I just did a reboot and ran dmesg to find any mentions of the load failing, and I noticed this as well…

20.758860] input: HDA NVidia HDMI/DP,pcm=3 as /devices/pci0000:00/0000:00:03.0/0000:04:00.1/sound/card0/input5
[ 20.758937] input: HDA NVidia HDMI/DP,pcm=7 as /devices/pci0000:00/0000:00:03.0/0000:04:00.1/sound/card0/input6
[ 20.758994] input: HDA NVidia HDMI/DP,pcm=8 as /devices/pci0000:00/0000:00:03.0/0000:04:00.1/sound/card0/input7
[ 20.759069] input: HDA NVidia HDMI/DP,pcm=9 as /devices/pci0000:00/0000:00:03.0/0000:04:00.1/sound/card0/input8
[ 20.759149] input: HDA NVidia HDMI/DP,pcm=10 as /devices/pci0000:00/0000:00:03.0/0000:04:00.1/sound/card0/input9
[ 20.759225] input: HDA NVidia HDMI/DP,pcm=11 as /devices/pci0000:00/0000:00:03.0/0000:04:00.1/sound/card0/input10
[ 21.414843] nvidia: module license ‘NVIDIA’ taints kernel.
[ 21.414849] Disabling lock debugging due to kernel taint
[ 21.488564] nvidia-nvlink: Nvlink Core is being initialized, major device number 234

[ 21.490140] nvidia 0000:04:00.0: enabling device (0000 → 0003)
[ 21.492947] NVRM: This PCI I/O region assigned to your NVIDIA device is invalid:
> NVRM: BAR3 is 0M @ 0x0 (PCI:0000:04:00.0)
> [ 21.492956] NVRM: This PCI I/O region assigned to your NVIDIA device is invalid:
> NVRM: BAR4 is 0M @ 0x0 (PCI:0000:04:00.0)
> [ 21.492968] nvidia 0000:04:00.0: vgaarb: changed VGA decodes: olddecodes=io+mem,decodes=none:owns=none
[ 21.608880] NVRM: loading NVIDIA UNIX x86_64 Kernel Module 535.104.05 Sat Aug 19 01:15:15 UTC 2023
[ 21.966325] apex 0000:06:00.0: Apex performance not throttled due to temperature
[ 22.216208] nvidia-modeset: Loading NVIDIA Kernel Mode Setting Driver for UNIX platforms 535.104.05 Sat Aug 19 00:59:57 UTC 2023
[ 22.252458] dcdbas dcdbas: Dell Systems Management Base Driver (version 5.6.0-3.4)
[ 22.541322] [drm] [nvidia-drm] [GPU ID 0x00000400] Loading driver
[ 22.541326] [drm] Initialized nvidia-drm 0.0.0 20160202 for 0000:04:00.0 on minor 1

This sent me down a rabbithole on the baremetal hardware side of things and found several posts mentioning to turn on “Above 4G processing” in the BIOS. That’s not a setting this machine has, and I’m running the latest/final BIOS there.

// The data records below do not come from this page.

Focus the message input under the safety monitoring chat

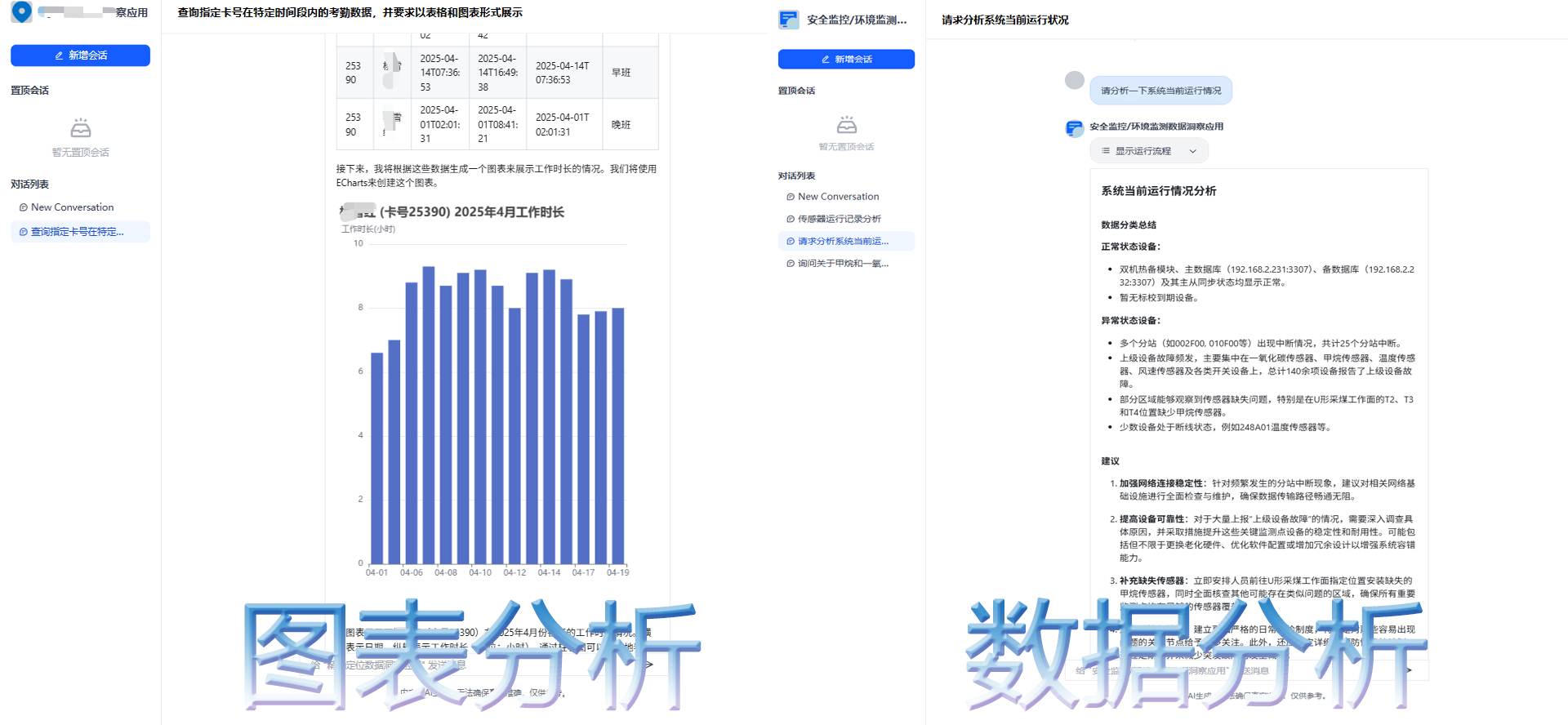click(1225, 670)
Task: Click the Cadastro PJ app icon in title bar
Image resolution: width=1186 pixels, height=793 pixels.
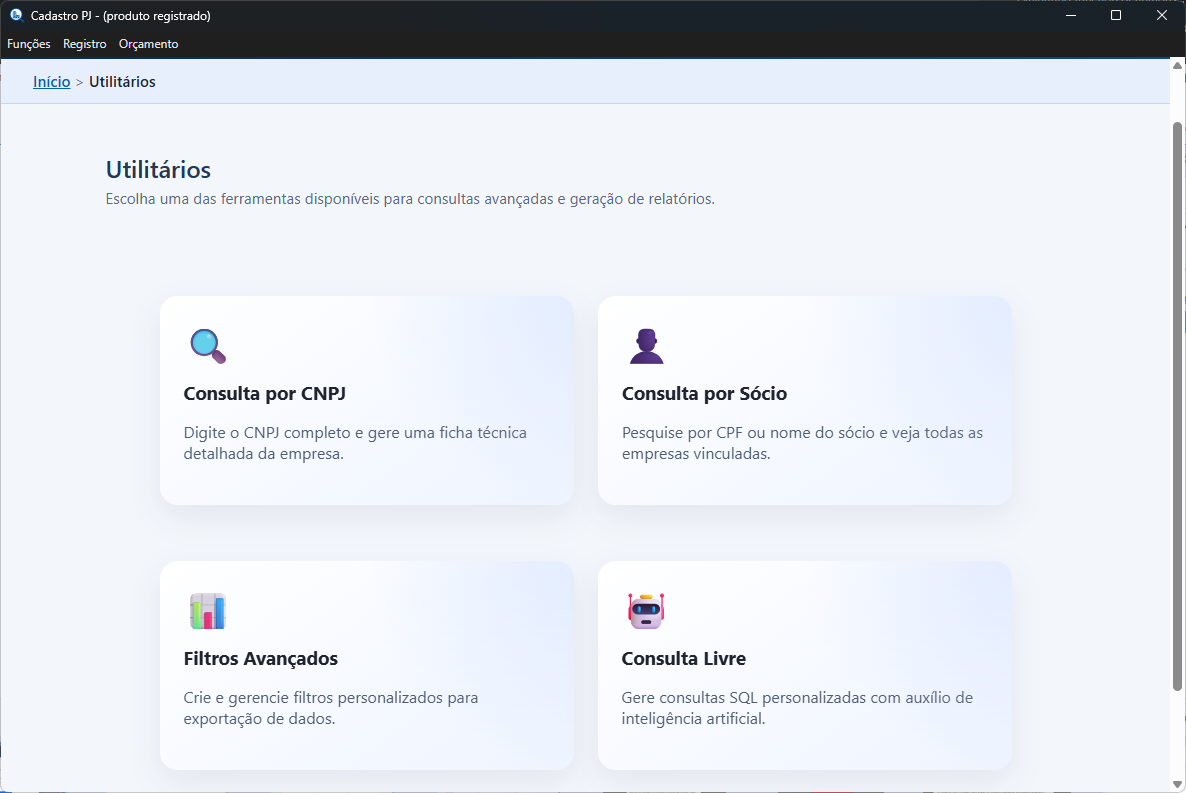Action: 16,16
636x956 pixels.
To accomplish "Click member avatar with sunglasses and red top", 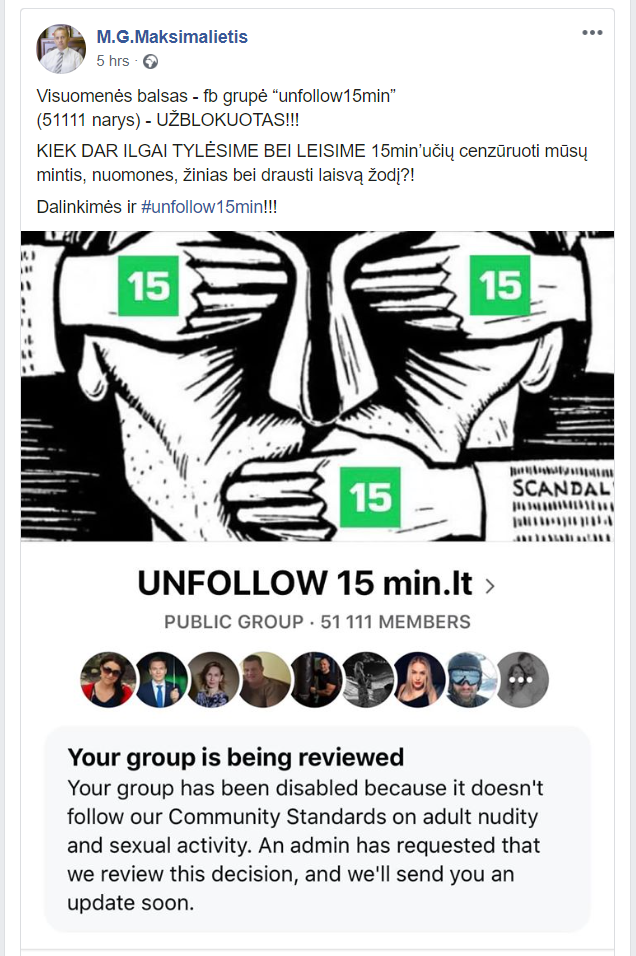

Is the dmesg error above telling me that I’m SOL with this motherboard because the PCI slot that fits the card only handles a certain number of something that the card is trying to load? Or… and I overthinking this, and its really a software issue. I’m comfortable giving up if its the motherboard, but if it is a hardware issue, I’d still like to solve it.

Thanks for any thoughts from the experts here.